Fatskills
Practice. Master. Repeat.
Study Guide: Forward Deployed Engineer 101: Data Pipelines (ETL/ELT, Spark, Airflow – Moving Customer Data into the Platform)
Source: https://www.fatskills.com/forward-deployed-engineer-fde/chapter/forward-deployed-engineer-data-pipelines-etlelt-spark-airflow-moving-customer-data-into-the-platform

Forward Deployed Engineer 101: Data Pipelines (ETL/ELT, Spark, Airflow – Moving Customer Data into the Platform)

By Fatskills Exam Guides Team — the exam nerds behind 28,500+ quizzes and 2.1M practice questions across 500+ global exams.

⏱️ ~11 min read

Data Pipelines (ETL/ELT, Spark, Airflow – Moving Customer Data into the Platform)

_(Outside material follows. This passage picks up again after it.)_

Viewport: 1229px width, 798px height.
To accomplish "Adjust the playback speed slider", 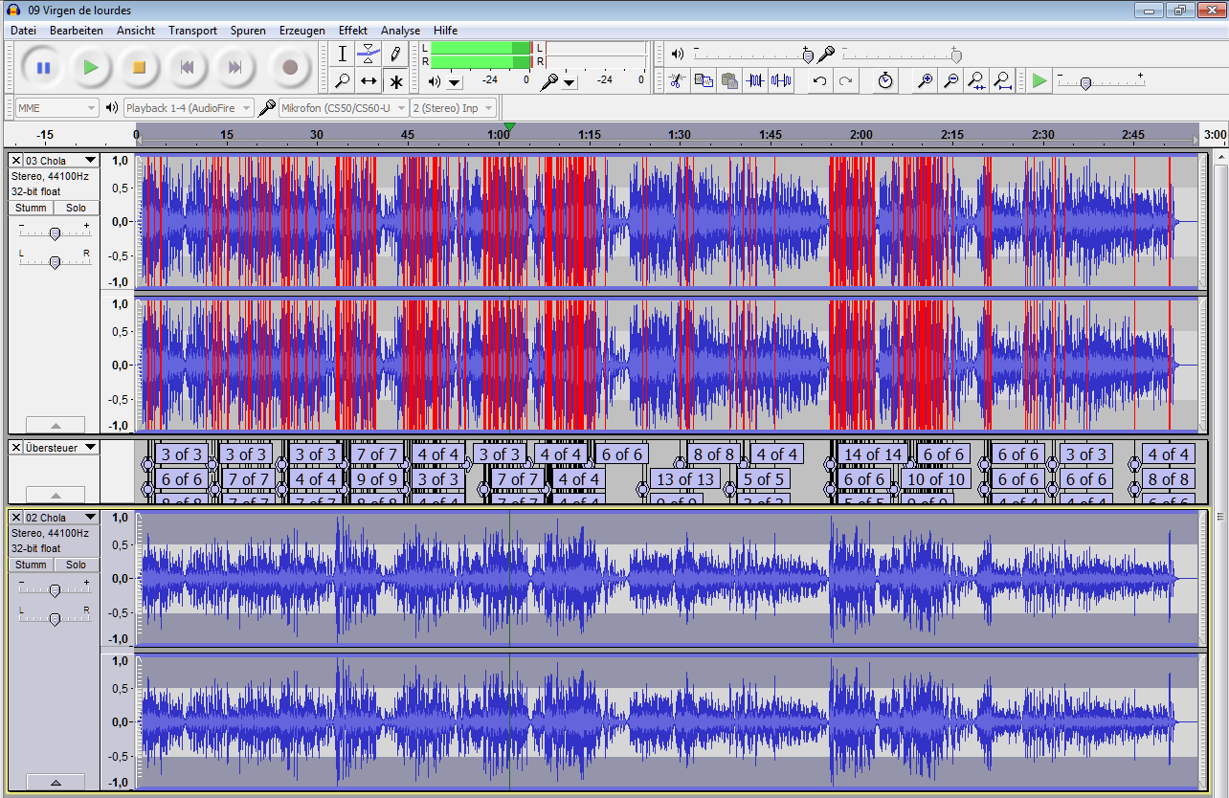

Field-Ready Study Guide: Data Pipelines (ETL/ELT, Spark, Airflow)

Moving Customer Data into the Platform

What This Is

As an FDE, you’ll spend 30-50% of your time building, debugging, or rescuing data pipelines—often under tight deadlines, in constrained environments (air-gapped, classified, or legacy systems), and with incomplete requirements. These pipelines are the lifeblood of customer operations: feeding ML models, dashboards, or real-time alerts. Example: During a disaster response mission, you’re handed a 500GB CSV dump from a partner agency, a 24-hour deadline, and a requirement to "make it work" in a classified network with no internet access. Your pipeline must clean, deduplicate, and load the data into a PostgreSQL instance running on a single overloaded server—while ensuring no PII leaks. This guide covers the field-tested approach to designing, deploying, and troubleshooting pipelines in high-stakes environments.


Key Terms & Concepts

  • ETL vs ELT:
  • ETL (Extract-Transform-Load): Transform data before loading (e.g., Spark on-prem, then write to a database). Used when compute is cheaper than storage (e.g., legacy systems).
  • ELT (Extract-Load-Transform): Load raw data first, then transform (e.g., Snowflake, BigQuery). Used in cloud environments where storage is cheap and compute is elastic.
  • FDE Tip: In air-gapped environments, ETL is often the only option (no cloud-scale storage).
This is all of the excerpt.